(DATA EXTRACTS)
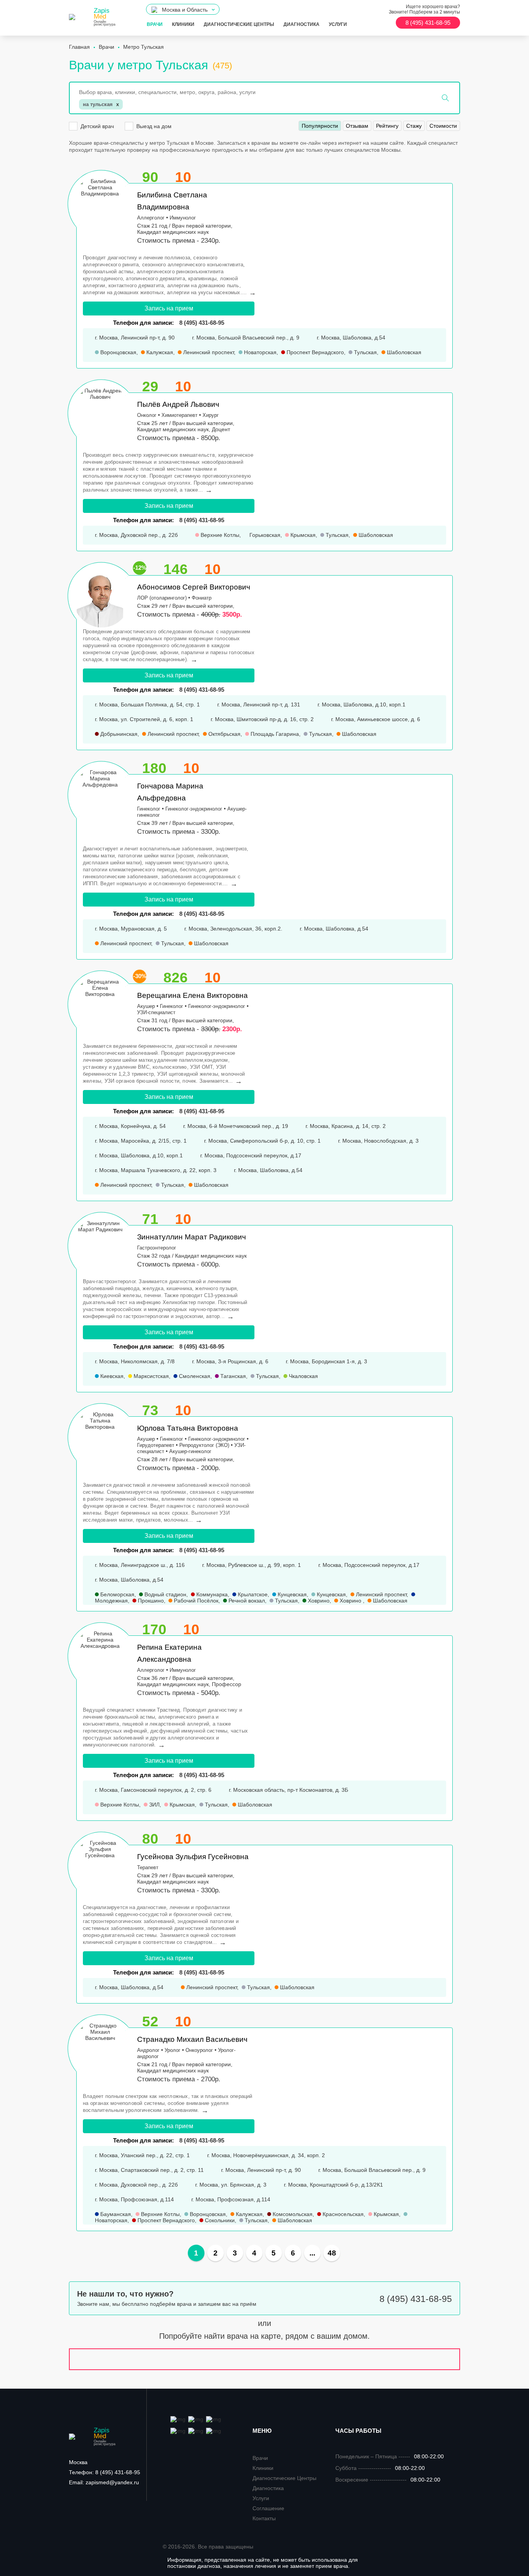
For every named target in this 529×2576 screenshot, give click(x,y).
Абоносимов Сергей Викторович (193, 587)
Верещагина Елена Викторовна (192, 995)
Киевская (111, 1376)
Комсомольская (292, 2214)
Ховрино (318, 1600)
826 (175, 977)
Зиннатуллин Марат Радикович (191, 1237)
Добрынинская (118, 734)
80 (150, 1839)
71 (150, 1219)
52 (150, 2021)
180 (154, 768)
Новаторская (259, 352)
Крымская (302, 535)
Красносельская (342, 2214)
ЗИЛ (154, 1804)
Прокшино (150, 1600)
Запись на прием (168, 308)
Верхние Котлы (219, 535)
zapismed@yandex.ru (104, 2482)
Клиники (183, 24)
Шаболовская (403, 352)
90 (150, 177)
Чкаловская (302, 1376)
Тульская (364, 352)
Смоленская (193, 1376)
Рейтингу (387, 126)
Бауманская (115, 2214)
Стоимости (443, 126)
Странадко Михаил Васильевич (192, 2039)
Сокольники (219, 2220)
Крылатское (252, 1594)
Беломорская (116, 1594)
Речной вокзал (246, 1600)
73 (150, 1410)
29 (150, 386)
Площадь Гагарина (274, 734)
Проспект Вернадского (314, 352)
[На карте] (264, 2359)
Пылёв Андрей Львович (178, 404)
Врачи (155, 24)
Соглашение (268, 2508)
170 (154, 1629)
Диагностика (301, 24)
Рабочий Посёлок (195, 1600)
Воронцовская (117, 352)
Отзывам (357, 126)
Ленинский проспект (208, 352)
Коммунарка (211, 1594)
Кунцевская (291, 1594)
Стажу (414, 126)
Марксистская (150, 1376)
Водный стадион (164, 1594)
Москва (78, 2462)
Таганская (232, 1376)
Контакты (264, 2518)
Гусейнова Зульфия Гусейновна (193, 1857)
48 (332, 2253)
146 (175, 569)
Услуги (338, 24)
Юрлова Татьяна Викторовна (187, 1428)
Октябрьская (223, 734)
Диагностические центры (239, 24)
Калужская (159, 352)
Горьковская (264, 535)
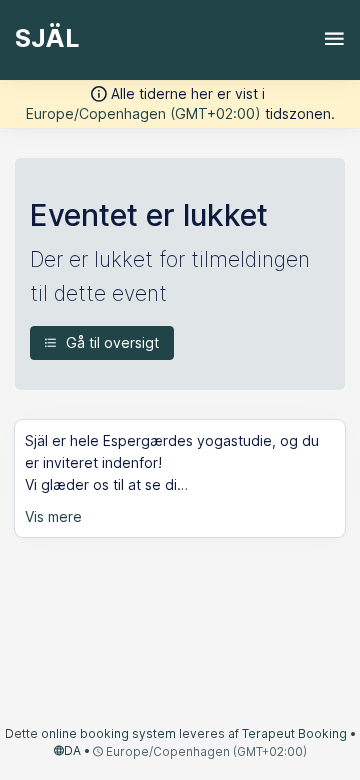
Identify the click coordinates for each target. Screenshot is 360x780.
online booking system (108, 733)
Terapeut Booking (294, 733)
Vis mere (53, 516)
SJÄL (47, 38)
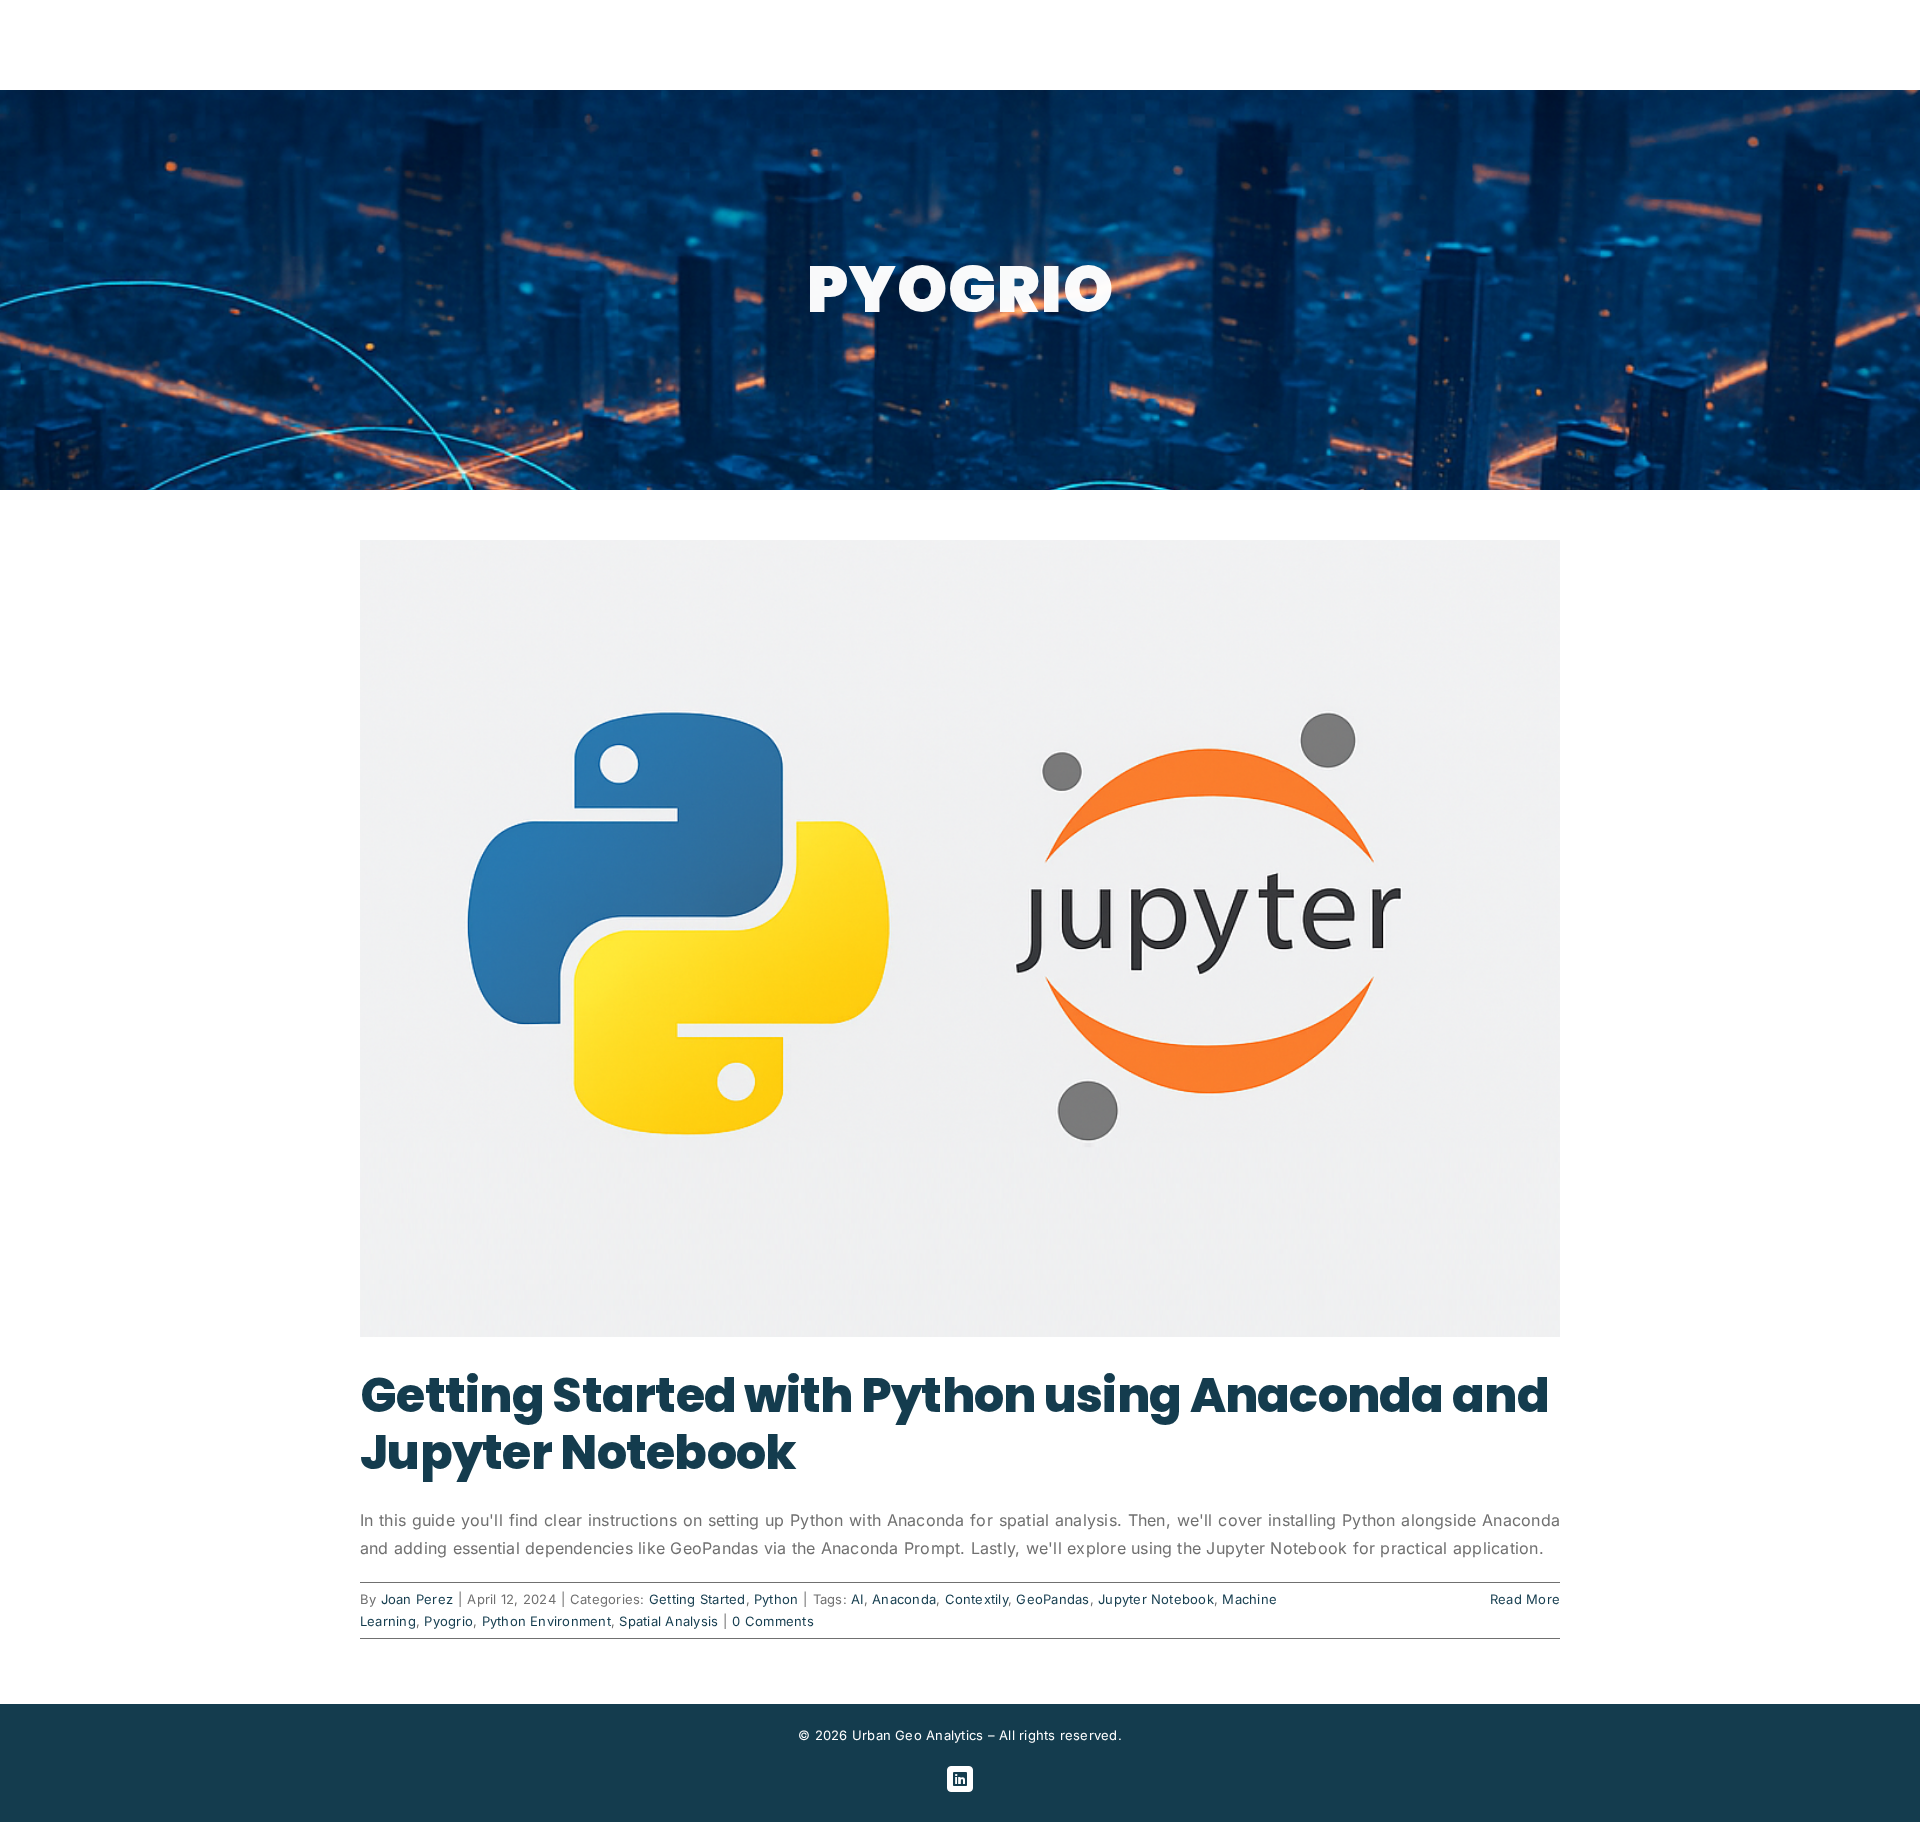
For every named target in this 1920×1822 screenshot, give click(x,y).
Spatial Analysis (668, 1621)
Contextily (976, 1599)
(End DATA EXTRACTS)
Show every line from the entries above in which the word "target" appears.

- ANSWER TO THIS TASK:
For every named target in this 529×2576 screenshot, give click(x,y).
Identify the click coordinates for each target. Screenshot is 360x780.
For every named target in this 1920×1822 screenshot, give click(x,y).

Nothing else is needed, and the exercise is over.